━━━━━ Extrait
L’œuvre de Miosh embellit la Cité du cirque

Depuis vendredi matin (19 juin), Miosh, l’invité d’honneur de Plein Champ Off, transforme la façade arrière de la Cité du cirque.

 

 

© Ville du Mans.

Miosh alias Antoine Martinet réalise actuellement une fresque monumentale sur 12,5m de hauteur. Une commande de la Ville, dans le cadre du budget participatif. L’artiste nous parle de sa création et de sa participation à Plein Champ Off. Rencontre.

Que va représenter votre œuvre ?

Je peins des acrobates, des trapézistes, des équilibristes liés à une chute vertigineuse de tuyaux qui fait référence au monde de la manufacture. Ces corps en mouvement partent de haut, 12,50m pour donner du dynamisme à une foule de personnages qui se jouent de cette chute. Les objets, les personnages s'approprient le contexte architectural pour créer une sorte de chorégraphie. Ces personnages qui semblent plonger sont comme un clin d’œil à l’ancienne piscine. Je suis habitué à peindre en hauteur. Par exemple, j’ai peint deux murs de 25m² de hauteur à Paris dans les 14è et 18è arrondissements ainsi qu’un mur de 24m en Russie, à l’université de Rostov-sur-le Don. J’utilise la peinture sur tous les supports, qu’ils soient petits ou grands, car tous les supports sont intéressants. Cette œuvre devrait être achevée le 28 juin.
━━━━━━━━━━
━━━━━ Données enregistrées
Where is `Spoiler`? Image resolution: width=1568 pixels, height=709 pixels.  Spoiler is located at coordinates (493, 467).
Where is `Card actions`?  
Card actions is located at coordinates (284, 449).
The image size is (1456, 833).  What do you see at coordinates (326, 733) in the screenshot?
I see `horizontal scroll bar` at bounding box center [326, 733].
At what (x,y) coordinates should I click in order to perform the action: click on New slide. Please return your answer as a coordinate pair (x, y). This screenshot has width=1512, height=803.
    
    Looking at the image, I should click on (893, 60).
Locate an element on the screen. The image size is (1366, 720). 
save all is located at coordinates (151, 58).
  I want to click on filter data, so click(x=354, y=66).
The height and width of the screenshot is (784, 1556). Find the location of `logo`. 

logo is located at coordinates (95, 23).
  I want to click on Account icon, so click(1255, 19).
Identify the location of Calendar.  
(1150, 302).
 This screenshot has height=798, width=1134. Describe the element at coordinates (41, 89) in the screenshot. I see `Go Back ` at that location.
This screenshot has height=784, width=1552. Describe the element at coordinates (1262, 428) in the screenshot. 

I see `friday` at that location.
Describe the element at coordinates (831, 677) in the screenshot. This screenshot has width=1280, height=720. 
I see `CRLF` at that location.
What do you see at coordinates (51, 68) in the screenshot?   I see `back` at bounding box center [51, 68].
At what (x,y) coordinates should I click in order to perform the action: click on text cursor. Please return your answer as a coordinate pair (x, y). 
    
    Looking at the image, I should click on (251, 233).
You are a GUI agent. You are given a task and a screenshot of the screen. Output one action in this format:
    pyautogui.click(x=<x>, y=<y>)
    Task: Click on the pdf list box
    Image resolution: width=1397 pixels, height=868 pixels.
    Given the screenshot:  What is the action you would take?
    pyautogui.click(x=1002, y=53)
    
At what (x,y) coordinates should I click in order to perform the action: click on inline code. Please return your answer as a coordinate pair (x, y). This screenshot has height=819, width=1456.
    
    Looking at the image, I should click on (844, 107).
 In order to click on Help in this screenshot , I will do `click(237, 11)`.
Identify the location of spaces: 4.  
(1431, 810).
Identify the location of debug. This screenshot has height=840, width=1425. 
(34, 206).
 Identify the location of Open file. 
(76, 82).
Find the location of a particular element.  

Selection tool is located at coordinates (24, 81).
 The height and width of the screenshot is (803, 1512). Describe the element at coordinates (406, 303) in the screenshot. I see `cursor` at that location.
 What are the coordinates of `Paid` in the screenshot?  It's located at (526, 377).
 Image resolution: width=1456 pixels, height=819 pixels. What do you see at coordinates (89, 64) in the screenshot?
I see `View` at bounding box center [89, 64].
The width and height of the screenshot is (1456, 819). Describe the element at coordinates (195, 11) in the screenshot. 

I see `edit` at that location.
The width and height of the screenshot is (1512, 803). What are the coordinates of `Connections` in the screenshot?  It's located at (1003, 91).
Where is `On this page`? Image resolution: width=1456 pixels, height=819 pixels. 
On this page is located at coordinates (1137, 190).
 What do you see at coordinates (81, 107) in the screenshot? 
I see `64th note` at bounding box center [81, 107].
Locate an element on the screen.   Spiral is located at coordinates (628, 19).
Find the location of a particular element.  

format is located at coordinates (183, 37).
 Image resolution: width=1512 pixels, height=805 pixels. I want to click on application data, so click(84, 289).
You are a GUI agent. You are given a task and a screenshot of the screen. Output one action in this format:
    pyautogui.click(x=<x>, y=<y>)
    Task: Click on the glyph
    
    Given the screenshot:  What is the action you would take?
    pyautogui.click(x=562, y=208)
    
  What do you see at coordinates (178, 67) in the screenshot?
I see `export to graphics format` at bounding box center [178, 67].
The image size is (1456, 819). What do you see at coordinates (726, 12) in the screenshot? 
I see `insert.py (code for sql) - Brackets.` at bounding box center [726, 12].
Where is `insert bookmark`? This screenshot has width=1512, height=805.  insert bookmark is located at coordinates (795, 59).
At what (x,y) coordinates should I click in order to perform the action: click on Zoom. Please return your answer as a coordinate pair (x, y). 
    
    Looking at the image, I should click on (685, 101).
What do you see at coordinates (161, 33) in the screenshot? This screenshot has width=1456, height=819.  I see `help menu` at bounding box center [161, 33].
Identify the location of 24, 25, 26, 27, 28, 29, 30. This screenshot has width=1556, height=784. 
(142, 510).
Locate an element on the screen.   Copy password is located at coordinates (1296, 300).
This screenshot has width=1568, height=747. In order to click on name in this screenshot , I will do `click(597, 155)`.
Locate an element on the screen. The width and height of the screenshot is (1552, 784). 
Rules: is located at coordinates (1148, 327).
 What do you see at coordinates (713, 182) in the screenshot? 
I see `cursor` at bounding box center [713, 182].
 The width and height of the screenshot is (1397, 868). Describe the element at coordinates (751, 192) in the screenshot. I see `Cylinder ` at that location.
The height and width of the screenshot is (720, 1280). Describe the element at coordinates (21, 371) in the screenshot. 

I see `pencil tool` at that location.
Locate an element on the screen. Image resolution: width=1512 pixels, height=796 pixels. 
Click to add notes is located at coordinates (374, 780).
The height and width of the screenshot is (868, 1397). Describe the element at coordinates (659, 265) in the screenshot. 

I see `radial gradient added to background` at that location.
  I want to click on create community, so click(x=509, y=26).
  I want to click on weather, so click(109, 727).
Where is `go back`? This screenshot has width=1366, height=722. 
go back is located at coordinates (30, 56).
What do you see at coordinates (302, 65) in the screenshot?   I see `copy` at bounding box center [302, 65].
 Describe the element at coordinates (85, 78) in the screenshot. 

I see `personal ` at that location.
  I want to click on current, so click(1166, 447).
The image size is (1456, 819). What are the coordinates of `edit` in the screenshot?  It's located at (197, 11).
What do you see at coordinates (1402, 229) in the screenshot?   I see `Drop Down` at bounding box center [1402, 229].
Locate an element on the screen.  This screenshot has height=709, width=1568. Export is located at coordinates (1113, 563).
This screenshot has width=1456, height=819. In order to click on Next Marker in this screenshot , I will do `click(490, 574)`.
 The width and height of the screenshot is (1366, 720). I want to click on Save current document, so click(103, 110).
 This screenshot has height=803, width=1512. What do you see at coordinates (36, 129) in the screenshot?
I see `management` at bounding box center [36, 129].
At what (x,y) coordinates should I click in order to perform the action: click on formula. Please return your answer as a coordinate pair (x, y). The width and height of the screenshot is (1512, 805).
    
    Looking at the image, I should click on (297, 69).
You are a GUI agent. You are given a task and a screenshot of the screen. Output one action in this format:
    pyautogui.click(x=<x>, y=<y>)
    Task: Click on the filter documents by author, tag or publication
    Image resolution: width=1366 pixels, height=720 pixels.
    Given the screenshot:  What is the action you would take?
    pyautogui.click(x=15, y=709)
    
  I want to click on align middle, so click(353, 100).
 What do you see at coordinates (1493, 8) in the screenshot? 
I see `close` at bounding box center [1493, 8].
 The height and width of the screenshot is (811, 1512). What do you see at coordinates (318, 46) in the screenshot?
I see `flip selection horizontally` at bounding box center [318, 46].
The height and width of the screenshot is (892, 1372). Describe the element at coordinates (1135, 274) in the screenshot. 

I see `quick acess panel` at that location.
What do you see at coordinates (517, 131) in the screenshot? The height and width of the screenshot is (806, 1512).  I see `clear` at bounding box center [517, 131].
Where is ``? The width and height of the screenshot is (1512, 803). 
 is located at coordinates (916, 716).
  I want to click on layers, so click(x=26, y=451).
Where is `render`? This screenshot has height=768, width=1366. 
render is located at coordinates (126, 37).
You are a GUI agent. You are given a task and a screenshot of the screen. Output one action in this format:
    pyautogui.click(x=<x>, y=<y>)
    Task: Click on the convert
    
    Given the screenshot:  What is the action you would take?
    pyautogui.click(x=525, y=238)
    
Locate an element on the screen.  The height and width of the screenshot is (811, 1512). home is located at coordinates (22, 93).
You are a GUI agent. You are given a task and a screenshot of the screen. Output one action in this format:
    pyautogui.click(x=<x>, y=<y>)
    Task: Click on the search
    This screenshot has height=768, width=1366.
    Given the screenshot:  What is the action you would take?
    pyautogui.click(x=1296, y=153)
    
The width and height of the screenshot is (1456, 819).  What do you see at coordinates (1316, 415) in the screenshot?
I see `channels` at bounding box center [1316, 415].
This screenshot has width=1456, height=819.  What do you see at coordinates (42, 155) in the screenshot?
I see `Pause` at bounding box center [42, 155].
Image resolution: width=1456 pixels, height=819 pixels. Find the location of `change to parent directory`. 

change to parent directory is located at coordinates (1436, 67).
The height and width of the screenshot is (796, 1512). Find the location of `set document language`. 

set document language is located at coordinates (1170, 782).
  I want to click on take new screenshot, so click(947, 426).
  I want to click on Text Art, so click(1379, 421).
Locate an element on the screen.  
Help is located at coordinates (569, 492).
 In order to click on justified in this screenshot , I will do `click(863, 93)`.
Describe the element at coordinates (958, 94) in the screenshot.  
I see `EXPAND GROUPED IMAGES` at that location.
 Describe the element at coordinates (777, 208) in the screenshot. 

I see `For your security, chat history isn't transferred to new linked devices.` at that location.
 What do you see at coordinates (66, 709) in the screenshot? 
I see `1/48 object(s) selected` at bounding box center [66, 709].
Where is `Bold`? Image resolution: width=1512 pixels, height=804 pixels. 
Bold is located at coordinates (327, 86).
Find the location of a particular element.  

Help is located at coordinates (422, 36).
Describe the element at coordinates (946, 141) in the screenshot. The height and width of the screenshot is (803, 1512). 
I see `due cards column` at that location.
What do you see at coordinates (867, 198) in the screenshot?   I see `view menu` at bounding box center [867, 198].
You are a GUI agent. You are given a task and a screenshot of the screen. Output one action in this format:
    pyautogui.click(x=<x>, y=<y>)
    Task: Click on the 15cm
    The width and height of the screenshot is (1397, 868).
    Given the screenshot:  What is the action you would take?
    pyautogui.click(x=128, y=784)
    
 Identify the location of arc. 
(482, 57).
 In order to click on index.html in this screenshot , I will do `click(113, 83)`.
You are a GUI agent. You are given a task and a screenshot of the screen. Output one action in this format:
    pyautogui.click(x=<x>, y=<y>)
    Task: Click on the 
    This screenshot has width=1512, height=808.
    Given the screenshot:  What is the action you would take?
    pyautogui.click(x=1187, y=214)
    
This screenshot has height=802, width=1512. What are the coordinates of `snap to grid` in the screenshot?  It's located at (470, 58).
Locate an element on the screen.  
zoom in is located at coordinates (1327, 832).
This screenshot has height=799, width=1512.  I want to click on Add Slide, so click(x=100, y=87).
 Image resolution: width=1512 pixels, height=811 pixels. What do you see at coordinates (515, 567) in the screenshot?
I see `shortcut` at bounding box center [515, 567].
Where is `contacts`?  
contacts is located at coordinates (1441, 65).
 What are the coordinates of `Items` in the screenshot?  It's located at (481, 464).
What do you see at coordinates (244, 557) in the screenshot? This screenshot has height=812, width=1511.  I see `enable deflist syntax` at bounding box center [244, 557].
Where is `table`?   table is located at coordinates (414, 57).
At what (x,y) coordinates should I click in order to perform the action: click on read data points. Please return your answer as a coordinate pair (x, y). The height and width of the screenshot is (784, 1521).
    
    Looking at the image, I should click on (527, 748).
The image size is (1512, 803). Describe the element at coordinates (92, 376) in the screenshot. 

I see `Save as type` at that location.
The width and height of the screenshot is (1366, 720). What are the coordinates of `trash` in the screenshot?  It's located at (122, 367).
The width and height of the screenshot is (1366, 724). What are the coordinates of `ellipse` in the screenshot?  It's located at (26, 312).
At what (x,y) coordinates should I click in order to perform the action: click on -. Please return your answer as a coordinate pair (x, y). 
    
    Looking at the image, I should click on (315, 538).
━━━━━━━━━━
**Travail à faire**:
1. Répondez aux questions suivantes d'après l'article sur Miosh :
(a) Quelle hauteur mesure la fresque ?
(b) Qui a commandé l'œuvre, et dans quel cadre ?
(c) À quelle date l'œuvre devrait-elle être achevée ?
2. Mettez à jour l'article sur Miosh en le recopiant de « L’œuvre de Miosh » jusqu'à « Ville du Mans. » inclus, avec « Cité du cirque » remplacé par « Cité des arts du cirque ».
3. Écrivez la suite de l'article sur Miosh à partir de sa dernière phrase.

**Réponses par point**:
1.
(a) La fresque mesure 12,5 m de hauteur.
(b) La Ville a commandé l'œuvre, dans le cadre du budget participatif.
(c) Elle devrait être achevée le 28 juin.

2.
L’œuvre de Miosh embellit la Cité des arts du cirque

Depuis vendredi matin (19 juin), Miosh, l’invité d’honneur de Plein Champ Off, transforme la façade arrière de la Cité des arts du cirque.

 

 

© Ville du Mans.

3.
Quand avez-vous commencé le street art ?

J’ai toujours dessiné, j’ai cet art dans la peau. Dans mon enfance, quand mon frère faisait des puzzles, moi je préférais faire des dessins. J’ai commencé la création artistique par des graffitis dans les années 2000. Je suis devenu muraliste dès ma sortie des Beaux-arts de Rennes en 2006. Je préfère utiliser le terme de « muralisme » pour qualifier mon travail, en référence au mouvement des artistes muralistes mexicains. Je trouve mon inspiration en connexion avec l’environnement dans lequel j’interviens et mon œuvre présente une dimension narrative. J’apprécie de revisiter les archétypes de l’histoire de l’art, la période Renaissance flamande avec Brugel et Jérôme Bosch.

Que pensez-vous du lancement de Plein Champ ?

C’est très intéressant de pouvoir donner la possibilité aux artistes de s’exprimer dans l’espace public. Et c’est un honneur d’être l’invité d’honneur ! Le street art est un peu comme un musée à ciel ouvert, à la différence que les œuvres sont éphémères. Elles sont situées en extérieur, dans l’espace public et elles peuvent donc évoluer, en fonction de la météo par exemple.